Last week we talked about “marginally ready” children, the ones falling just under the radar screen, who have just enough skill to get themselves in the “average range,” but who limp along every year with many unresolved issues.
For marginally ready kids, there are two major “kryptonites’ out there – you know the deadly stuff they have to face daily.
One of the kryptonites is “open-ended” writing. Most marginally ready kids haven’t the faintest idea how to organize their thoughts into a coherent essay. The open-ended nature of the writing process (e.g., write about your favorite vacation), is particularly problematic.
The other kryptonite is word problems. To struggling kids both are equally deadly.
Take young Chloe, age, 8, a struggling, marginally ready child. In second grade she can barely perform operations of addition and subtraction beyond the simplest one digit operations. She doesn’t understand concept of money or time either.
Word problems “load” on child’s active working memory and fluid reasoning, two cognitive abilities that were very weak in Chloe’s profile.
Here’s a word problem that she had to manage recently:
“There were cows, horses and roosters at the farm. There were 32 legs all together. There were more cows than horses and more horses than roosters. How many cows and horse and roosters were there? (Answers will vary.)”
(Huh? What are they talking about here?)
I know math was never a strong suit of mine, but I was really scratching my head here when I looked at her worksheet.
Chloe drew some nice pictures to accompany the problem, but she didn’t have the faintest idea what the problem was asking or how to approach it.

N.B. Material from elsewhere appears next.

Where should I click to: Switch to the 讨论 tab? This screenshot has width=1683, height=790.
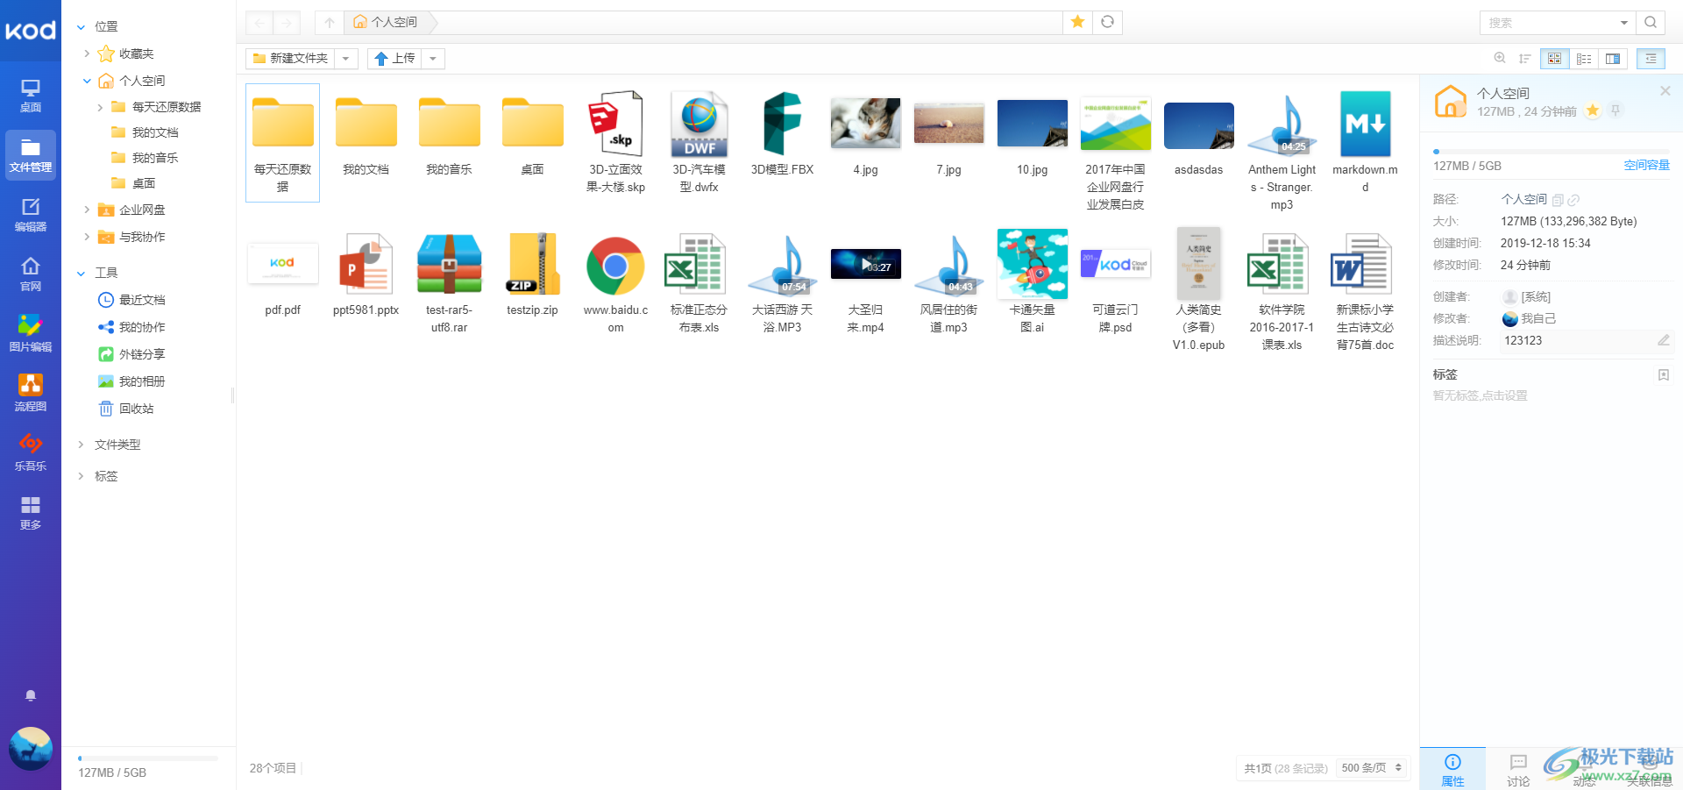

Breaking these problems down into visual terms and making a story out of them is one of the best ways to try and counter the kryptonite. Usually there is an underlying “story” to the word problem, one that can be made into four parts. Use a white board (kids like white boards) with fun colored markers to have the story (i.e., word problem) come to life.
You can also use one white sheet of paper and divide the page into four parts if a white board isn’t readily available.
The bottom line is that word problems can be deadly for the kids of concern. Word problems like the one above can be particularly deadly because of their inherent confusion.
Even Superman couldn’t defeat kryptonite, but hey, you can beat it back and lessen its power.